College can, and should be, one of those defining epochs of your life — a time where you transition from adolescence into adulthood, acquire the skills and qualifications that catapult you into the working world, and meet all kinds of people from all kinds of places.
College is a time for self-discovery and perhaps more than that, a time for self-creation and reinvention. All of this means that the way time is spent at college matters quite significantly.
Of course, there’s all the usual stuff you’d expect as part of the college experience, but that’s by no means all that college life has to offer.
If you’re a student about to start college, or even if you’ve already been to college for some time but are still studying, here are a few things you should consider doing during your college years.

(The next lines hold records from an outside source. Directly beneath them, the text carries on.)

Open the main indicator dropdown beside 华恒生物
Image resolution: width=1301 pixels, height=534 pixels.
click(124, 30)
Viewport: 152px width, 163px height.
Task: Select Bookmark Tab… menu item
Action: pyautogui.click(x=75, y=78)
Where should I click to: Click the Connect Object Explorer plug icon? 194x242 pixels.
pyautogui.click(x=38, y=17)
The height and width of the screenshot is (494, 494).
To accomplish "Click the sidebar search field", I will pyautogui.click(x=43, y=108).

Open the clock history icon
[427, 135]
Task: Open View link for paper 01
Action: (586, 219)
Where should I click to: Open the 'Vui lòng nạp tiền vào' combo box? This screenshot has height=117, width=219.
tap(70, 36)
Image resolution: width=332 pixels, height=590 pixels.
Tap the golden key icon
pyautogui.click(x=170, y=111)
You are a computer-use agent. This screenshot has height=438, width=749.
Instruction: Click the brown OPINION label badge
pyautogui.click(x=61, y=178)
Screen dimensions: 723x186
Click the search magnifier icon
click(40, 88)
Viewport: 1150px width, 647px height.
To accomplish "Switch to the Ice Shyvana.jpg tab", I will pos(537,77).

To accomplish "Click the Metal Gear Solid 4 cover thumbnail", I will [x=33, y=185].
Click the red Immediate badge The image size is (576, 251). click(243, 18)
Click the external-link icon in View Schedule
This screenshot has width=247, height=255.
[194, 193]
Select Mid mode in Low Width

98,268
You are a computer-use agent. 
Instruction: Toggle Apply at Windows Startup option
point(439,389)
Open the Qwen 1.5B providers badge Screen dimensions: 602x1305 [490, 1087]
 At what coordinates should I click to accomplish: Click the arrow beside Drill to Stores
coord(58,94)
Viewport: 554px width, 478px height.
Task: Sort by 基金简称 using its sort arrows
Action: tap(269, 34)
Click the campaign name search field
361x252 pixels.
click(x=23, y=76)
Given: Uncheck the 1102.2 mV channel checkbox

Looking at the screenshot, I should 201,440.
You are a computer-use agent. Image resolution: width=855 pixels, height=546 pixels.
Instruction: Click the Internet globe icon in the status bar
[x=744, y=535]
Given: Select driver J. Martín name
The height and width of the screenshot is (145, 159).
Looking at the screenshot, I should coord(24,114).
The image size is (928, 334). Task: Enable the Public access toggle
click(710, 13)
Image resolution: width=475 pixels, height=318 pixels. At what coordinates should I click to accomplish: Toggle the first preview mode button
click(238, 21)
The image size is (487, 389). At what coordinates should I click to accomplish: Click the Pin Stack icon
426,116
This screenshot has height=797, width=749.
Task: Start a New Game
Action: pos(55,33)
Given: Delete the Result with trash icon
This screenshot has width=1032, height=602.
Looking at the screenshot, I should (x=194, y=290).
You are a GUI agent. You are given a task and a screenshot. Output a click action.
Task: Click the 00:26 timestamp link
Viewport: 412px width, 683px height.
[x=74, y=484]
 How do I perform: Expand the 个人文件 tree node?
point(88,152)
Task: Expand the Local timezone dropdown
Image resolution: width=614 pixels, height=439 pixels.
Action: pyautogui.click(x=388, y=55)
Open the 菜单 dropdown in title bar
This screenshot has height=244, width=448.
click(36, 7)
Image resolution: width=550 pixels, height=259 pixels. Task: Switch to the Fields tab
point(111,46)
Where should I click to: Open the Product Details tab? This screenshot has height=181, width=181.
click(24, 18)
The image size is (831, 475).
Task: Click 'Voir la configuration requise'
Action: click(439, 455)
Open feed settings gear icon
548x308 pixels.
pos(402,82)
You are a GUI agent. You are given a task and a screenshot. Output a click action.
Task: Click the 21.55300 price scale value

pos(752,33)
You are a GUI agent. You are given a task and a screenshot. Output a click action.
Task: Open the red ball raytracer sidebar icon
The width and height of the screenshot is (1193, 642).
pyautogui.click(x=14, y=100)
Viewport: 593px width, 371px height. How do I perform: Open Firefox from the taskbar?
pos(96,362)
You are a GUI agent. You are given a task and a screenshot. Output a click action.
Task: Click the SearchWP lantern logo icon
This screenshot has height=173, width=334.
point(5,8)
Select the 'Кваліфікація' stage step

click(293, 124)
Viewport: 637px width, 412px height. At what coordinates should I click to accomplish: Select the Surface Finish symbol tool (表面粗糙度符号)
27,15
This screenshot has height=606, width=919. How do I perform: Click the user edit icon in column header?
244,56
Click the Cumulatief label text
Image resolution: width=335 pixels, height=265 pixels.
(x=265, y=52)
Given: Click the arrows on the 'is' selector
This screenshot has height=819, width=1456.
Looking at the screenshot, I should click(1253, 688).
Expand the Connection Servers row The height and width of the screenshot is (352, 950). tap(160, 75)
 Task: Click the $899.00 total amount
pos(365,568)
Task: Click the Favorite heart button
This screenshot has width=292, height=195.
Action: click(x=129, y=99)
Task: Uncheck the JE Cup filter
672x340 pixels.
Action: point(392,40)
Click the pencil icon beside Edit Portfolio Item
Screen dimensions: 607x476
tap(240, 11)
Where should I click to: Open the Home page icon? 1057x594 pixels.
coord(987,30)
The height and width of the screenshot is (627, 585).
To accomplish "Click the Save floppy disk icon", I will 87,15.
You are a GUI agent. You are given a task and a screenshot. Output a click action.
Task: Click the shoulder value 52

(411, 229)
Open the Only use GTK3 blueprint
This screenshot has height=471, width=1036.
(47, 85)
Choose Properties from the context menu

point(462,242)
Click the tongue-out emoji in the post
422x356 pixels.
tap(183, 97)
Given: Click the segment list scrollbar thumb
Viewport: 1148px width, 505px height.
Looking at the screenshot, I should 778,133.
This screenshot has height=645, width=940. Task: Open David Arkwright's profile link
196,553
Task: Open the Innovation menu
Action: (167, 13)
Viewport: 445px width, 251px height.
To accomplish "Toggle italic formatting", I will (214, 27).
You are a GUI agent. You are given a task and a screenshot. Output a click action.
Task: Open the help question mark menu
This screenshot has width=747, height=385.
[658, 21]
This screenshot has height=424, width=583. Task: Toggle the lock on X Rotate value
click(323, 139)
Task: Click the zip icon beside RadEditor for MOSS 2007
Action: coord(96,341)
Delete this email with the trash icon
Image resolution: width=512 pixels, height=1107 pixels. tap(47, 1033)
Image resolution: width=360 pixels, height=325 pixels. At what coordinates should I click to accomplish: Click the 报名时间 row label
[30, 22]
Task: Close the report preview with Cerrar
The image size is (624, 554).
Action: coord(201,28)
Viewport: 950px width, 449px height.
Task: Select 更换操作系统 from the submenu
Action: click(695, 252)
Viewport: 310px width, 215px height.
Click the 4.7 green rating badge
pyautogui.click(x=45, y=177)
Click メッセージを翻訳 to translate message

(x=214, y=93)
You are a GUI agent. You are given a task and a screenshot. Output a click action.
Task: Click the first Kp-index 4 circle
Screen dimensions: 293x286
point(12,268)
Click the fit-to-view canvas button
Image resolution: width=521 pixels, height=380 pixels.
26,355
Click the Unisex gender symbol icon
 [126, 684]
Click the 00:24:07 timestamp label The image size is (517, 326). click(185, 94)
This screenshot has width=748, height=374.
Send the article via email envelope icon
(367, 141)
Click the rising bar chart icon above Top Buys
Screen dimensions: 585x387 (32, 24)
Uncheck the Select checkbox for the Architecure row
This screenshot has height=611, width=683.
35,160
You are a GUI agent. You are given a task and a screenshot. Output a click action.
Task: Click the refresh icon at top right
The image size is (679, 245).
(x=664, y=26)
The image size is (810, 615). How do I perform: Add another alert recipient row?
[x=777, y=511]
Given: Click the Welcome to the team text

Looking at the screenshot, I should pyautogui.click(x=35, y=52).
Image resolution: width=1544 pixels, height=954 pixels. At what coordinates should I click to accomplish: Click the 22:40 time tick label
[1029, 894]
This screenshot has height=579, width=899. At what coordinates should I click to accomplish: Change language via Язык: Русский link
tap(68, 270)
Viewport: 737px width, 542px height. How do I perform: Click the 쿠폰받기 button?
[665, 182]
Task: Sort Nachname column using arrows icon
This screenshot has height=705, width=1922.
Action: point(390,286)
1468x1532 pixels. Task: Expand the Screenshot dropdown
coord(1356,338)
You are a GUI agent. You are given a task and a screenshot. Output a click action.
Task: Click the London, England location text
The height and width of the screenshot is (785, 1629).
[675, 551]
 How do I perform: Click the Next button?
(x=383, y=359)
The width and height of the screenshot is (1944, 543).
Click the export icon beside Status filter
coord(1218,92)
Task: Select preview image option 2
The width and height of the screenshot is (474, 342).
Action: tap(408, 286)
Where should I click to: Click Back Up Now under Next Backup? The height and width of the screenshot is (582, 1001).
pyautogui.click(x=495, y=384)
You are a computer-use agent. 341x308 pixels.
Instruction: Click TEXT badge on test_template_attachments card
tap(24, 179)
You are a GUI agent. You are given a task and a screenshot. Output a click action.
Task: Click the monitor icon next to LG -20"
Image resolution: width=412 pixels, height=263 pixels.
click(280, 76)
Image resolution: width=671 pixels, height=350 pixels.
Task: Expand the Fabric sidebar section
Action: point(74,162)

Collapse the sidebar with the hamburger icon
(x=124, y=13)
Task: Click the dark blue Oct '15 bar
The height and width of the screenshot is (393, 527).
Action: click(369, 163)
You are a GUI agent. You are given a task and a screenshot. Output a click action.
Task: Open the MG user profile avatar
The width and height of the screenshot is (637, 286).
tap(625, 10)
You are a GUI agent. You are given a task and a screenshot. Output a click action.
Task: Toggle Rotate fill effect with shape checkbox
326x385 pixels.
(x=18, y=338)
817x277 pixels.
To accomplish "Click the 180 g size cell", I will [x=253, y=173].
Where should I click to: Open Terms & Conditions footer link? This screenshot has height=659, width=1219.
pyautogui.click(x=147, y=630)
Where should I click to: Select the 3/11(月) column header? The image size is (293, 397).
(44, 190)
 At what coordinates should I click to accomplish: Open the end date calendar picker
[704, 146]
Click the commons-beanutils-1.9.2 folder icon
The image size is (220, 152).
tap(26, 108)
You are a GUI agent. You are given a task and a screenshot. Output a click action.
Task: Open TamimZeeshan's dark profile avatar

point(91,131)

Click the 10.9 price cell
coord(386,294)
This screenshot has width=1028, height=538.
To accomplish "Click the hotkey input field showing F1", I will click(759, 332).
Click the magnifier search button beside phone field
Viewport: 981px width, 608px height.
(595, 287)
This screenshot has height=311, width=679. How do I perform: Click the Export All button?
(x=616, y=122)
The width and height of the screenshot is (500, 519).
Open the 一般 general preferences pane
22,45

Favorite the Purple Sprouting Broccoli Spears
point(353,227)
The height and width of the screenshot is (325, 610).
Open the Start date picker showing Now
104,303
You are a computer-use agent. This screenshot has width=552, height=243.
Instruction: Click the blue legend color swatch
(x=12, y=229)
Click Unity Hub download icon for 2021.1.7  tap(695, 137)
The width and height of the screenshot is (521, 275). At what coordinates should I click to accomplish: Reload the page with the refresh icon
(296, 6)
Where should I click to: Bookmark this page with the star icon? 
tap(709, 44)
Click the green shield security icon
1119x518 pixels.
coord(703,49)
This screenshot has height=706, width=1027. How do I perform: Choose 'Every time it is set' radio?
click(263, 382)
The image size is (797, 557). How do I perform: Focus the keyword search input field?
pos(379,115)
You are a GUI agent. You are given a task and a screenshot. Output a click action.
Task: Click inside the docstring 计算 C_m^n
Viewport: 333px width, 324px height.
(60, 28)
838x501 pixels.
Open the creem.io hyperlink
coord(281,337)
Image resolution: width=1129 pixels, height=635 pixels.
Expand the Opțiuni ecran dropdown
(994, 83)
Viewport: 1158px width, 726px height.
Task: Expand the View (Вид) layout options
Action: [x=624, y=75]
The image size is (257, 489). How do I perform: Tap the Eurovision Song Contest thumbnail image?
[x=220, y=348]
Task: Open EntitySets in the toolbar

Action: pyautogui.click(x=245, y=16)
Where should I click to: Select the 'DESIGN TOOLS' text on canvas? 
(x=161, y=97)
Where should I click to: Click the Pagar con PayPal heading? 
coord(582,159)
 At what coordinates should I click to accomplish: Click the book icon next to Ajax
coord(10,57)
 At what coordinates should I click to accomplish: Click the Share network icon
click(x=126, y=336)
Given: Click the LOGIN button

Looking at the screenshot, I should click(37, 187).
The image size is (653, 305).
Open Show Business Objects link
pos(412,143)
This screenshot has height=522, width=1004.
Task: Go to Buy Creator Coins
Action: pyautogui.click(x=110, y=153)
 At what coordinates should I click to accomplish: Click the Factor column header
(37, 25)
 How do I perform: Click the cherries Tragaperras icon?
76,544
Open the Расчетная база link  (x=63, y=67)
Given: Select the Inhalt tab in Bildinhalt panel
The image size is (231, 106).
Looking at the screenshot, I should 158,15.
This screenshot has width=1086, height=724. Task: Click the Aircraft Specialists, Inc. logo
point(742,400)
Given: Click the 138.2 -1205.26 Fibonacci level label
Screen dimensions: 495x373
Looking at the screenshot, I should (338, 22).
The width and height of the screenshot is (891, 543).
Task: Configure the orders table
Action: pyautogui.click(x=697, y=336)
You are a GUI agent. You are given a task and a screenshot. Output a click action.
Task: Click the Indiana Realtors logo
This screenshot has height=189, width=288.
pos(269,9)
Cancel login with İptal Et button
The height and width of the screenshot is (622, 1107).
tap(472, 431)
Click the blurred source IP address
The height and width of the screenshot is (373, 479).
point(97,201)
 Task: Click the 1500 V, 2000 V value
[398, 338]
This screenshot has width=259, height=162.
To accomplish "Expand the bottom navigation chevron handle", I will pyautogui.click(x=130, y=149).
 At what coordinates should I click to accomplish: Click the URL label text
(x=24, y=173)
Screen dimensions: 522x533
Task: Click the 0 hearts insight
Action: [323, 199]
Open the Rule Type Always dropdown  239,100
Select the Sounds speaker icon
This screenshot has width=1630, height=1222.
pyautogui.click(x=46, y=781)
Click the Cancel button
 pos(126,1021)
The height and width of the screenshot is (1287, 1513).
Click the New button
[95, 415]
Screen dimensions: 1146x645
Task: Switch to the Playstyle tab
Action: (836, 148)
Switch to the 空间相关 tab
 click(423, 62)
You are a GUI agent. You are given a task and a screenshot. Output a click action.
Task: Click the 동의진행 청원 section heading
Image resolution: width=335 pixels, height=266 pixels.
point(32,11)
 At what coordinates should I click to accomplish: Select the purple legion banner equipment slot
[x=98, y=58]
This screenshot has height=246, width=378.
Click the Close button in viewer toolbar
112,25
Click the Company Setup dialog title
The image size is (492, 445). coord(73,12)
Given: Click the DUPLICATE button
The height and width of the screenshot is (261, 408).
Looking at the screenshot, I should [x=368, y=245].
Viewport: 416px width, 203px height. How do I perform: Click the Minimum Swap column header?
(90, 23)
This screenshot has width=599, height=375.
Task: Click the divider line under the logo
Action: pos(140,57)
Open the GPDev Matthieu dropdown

Travel, if you get the chance
Travel is one of the great human experiences, and it exposes us to new vistas, new experiences, new ways of seeing the world, and new opportunities, all in one.
College often brings with it various opportunities for travel, including student exchange programs, college trips sponsored or organized by different student societies, or even just groups of friends making the decision to band together and visit a new state, or country together, in order to have a good time.
There are some particular benefits of travelling when you’re young and at College. For one thing, you aren’t likely to have too many responsibilities holding you back at this period in your life. Likely you don’t have a full-time job, a family to take care of, or mortgage payments to make.
For another thing, you are at an age, and likely in a social context, where all kinds of exciting and memorable events are likely to happen.
Finally, travel can help to expand your horizons at the beginning of your adult life, and help to refine some of your perspectives on life.
Begin exploring hobbies in earnest
One great thing about pretty much all Universities, is that they have a wide variety of student societies and hobby groups on offer.
This means that your time as a student provides a rare and excellent opportunity for you to begin exploring various hobbies in earnest, whether that means getting involved in fencing, or martial arts, or trying your hand at chess, archery, or life-drawing.
Begin exploring any hobbies that seem interesting to you, and they might blossom into fulfilling and rewarding lifelong passions.
Get out of your room, and off your computer, and meet people
Going to college in the digital age means that it’s now possible to spend a huge proportion of your free time not at classes or at parties, sitting in your room, in your pajamas, surfing the web, watching Netflix, playing video games, and just generally not socializing.
This is a pretty tragic state of affairs, considering that college is one of the best and easiest avenues you’re ever likely to experience, for meeting new people. Not to mention learning something.
So, take advantage of that fact. Turn off the computer — and maybe use some apps to stop yourself surfing the web obsessively — get out, do things, and meet people.